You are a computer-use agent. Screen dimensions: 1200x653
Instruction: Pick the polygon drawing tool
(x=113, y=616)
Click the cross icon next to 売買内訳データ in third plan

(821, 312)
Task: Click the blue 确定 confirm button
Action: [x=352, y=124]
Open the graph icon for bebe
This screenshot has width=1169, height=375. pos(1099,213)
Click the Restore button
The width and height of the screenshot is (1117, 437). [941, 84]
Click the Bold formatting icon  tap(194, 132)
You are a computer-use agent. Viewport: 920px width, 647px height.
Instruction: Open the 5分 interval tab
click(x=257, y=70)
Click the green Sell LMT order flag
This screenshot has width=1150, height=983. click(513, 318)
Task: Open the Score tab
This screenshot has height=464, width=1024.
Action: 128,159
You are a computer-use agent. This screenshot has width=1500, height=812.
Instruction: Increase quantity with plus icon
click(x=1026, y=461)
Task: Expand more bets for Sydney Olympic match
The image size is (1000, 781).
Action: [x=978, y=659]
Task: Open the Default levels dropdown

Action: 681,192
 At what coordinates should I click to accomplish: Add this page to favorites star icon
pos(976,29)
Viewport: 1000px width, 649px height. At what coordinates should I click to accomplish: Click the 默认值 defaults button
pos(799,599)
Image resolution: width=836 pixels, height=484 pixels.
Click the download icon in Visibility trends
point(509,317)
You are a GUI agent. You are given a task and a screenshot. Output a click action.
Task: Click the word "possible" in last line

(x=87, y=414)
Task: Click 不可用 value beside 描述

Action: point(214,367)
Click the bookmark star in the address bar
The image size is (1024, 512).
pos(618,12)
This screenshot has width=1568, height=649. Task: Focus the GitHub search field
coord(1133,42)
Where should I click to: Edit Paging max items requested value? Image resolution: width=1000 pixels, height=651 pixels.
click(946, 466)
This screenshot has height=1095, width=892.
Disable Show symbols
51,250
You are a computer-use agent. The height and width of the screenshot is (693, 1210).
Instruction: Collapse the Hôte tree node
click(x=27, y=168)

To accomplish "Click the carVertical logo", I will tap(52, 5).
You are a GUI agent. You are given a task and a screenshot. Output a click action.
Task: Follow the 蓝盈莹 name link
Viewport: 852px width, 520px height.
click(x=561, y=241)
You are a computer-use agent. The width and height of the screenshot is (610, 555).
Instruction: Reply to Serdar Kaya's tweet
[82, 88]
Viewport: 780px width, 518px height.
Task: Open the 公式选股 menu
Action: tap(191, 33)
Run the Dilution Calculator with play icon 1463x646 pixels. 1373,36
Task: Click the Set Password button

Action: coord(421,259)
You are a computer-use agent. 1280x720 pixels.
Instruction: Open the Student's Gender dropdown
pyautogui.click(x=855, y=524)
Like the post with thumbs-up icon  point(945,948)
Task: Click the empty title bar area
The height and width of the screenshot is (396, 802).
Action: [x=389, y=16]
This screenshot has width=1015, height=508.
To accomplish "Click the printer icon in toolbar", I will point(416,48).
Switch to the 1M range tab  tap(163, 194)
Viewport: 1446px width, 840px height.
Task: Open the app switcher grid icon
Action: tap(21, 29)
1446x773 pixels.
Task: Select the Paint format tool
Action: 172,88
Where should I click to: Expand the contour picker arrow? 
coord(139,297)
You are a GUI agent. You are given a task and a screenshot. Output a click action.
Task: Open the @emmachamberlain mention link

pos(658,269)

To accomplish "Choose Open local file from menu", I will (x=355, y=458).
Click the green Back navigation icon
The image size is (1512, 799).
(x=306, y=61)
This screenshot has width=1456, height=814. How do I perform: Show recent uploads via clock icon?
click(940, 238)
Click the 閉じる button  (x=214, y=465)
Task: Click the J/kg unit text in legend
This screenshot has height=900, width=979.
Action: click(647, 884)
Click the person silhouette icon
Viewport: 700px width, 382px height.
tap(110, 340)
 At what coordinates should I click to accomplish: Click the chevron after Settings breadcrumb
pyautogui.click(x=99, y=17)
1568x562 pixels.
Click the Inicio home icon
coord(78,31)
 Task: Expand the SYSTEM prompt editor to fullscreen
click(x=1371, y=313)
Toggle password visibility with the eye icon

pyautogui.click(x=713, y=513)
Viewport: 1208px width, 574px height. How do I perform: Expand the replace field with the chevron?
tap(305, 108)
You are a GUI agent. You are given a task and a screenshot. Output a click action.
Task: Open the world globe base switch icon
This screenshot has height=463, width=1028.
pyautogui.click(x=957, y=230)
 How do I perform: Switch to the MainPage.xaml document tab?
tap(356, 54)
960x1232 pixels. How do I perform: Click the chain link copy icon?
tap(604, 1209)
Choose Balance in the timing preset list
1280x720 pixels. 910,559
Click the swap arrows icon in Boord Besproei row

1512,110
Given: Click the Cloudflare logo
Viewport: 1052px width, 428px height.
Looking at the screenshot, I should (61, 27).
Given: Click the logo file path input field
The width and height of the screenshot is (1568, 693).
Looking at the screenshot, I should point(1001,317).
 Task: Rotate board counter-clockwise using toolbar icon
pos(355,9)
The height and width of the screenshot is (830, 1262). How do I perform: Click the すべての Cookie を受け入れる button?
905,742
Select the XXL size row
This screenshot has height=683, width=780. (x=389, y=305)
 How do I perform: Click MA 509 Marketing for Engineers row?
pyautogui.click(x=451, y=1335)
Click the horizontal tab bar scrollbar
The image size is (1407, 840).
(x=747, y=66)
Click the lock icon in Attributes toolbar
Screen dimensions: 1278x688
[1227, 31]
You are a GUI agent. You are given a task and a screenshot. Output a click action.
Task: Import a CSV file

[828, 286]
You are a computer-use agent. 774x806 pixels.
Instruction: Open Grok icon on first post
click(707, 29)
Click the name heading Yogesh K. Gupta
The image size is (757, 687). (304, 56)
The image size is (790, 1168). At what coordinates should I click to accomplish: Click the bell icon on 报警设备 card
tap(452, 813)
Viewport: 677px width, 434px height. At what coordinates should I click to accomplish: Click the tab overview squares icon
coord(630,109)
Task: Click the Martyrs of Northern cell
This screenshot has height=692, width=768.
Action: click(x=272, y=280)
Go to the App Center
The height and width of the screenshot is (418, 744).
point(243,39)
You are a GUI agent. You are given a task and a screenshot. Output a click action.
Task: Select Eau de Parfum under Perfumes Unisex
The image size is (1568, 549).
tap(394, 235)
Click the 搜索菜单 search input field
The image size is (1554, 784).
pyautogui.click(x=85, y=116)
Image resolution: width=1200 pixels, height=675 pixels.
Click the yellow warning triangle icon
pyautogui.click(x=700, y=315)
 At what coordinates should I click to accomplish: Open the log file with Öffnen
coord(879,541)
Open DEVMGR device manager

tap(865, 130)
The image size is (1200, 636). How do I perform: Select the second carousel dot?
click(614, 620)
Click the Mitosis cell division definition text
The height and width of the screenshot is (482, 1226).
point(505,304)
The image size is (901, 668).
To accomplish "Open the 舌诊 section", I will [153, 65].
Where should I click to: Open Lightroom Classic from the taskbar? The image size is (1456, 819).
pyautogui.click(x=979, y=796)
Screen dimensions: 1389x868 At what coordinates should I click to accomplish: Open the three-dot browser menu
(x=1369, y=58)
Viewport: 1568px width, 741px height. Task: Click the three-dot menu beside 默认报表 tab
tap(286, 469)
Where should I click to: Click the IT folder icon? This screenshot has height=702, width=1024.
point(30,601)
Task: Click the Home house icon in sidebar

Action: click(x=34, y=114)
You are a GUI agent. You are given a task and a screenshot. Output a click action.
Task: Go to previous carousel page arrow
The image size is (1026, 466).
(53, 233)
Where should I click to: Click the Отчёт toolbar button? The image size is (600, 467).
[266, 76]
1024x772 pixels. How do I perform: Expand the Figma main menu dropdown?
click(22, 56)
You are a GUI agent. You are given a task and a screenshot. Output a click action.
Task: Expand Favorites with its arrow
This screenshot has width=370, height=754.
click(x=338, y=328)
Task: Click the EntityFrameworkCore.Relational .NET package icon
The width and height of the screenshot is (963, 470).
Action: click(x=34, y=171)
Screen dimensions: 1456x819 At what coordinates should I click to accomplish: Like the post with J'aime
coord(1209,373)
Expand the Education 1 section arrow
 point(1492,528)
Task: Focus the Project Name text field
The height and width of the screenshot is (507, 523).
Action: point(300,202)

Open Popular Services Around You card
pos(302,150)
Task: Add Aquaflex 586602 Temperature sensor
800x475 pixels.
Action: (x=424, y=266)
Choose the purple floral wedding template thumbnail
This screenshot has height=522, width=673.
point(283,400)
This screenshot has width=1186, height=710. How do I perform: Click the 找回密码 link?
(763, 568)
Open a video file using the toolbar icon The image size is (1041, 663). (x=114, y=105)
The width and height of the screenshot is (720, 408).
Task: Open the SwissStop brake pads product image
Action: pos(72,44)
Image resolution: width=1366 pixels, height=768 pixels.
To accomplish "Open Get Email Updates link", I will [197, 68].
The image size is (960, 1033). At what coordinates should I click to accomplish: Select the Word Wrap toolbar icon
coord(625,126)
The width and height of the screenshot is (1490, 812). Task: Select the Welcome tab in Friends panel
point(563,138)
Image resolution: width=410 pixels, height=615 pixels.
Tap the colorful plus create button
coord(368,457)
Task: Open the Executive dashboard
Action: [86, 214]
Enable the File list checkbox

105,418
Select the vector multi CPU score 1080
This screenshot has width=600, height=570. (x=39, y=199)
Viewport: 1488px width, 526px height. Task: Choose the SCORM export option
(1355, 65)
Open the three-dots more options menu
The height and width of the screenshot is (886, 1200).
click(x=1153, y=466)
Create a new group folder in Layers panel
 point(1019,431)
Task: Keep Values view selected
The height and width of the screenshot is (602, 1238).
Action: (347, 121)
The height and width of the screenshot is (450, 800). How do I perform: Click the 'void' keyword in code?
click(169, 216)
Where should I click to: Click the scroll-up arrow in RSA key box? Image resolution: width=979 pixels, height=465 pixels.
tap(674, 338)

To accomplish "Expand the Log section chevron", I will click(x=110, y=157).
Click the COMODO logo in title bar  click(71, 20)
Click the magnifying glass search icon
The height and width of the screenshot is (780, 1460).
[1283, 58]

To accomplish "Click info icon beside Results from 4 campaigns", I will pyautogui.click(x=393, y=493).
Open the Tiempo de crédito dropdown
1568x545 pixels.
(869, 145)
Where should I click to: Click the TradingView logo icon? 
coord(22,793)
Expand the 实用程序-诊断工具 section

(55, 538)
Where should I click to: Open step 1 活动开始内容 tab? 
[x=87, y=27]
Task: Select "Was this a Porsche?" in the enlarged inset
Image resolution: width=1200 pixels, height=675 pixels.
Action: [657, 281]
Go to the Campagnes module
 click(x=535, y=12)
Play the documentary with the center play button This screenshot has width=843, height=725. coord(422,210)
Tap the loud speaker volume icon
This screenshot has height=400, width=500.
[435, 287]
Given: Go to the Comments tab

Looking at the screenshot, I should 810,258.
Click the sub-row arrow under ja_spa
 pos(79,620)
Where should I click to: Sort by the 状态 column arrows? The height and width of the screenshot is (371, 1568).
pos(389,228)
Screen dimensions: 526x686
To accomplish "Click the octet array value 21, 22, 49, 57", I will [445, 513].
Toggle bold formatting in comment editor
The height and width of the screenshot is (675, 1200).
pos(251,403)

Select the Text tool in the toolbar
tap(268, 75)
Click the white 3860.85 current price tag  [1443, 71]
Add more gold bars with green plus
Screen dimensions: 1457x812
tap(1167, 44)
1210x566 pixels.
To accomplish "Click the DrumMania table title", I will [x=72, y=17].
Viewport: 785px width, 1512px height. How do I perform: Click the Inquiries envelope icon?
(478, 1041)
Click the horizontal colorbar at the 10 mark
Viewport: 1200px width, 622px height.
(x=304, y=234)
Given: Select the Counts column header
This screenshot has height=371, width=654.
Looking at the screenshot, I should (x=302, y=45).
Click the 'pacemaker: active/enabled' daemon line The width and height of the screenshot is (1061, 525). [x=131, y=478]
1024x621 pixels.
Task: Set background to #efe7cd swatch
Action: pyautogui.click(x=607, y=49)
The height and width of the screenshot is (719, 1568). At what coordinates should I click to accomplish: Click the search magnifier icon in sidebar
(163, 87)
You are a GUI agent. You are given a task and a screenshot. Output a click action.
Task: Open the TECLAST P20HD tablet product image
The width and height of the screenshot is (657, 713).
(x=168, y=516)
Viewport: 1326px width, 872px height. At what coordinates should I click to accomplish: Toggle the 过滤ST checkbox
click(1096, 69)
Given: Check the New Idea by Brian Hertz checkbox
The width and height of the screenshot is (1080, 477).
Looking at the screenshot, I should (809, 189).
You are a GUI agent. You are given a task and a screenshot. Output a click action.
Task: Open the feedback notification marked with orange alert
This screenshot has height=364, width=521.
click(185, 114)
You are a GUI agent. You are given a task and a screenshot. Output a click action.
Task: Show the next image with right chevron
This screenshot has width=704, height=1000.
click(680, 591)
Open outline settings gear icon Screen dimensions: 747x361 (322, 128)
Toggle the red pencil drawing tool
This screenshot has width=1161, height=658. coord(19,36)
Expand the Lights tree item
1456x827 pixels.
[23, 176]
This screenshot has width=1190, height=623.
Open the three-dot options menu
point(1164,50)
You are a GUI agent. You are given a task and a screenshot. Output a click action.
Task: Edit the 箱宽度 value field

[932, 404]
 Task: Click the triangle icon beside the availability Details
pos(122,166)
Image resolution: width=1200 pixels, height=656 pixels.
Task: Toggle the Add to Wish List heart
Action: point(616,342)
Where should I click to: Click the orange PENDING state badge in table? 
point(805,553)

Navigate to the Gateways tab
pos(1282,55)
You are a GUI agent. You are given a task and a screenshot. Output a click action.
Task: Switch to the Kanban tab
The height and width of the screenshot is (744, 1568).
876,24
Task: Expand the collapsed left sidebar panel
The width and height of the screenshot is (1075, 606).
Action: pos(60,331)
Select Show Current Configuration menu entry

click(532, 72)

What is expected: What lines in the listing above contain the word "horizontal"? Show each one.

Output of the task:
Click the horizontal tab bar scrollbar
Click the horizontal colorbar at the 10 mark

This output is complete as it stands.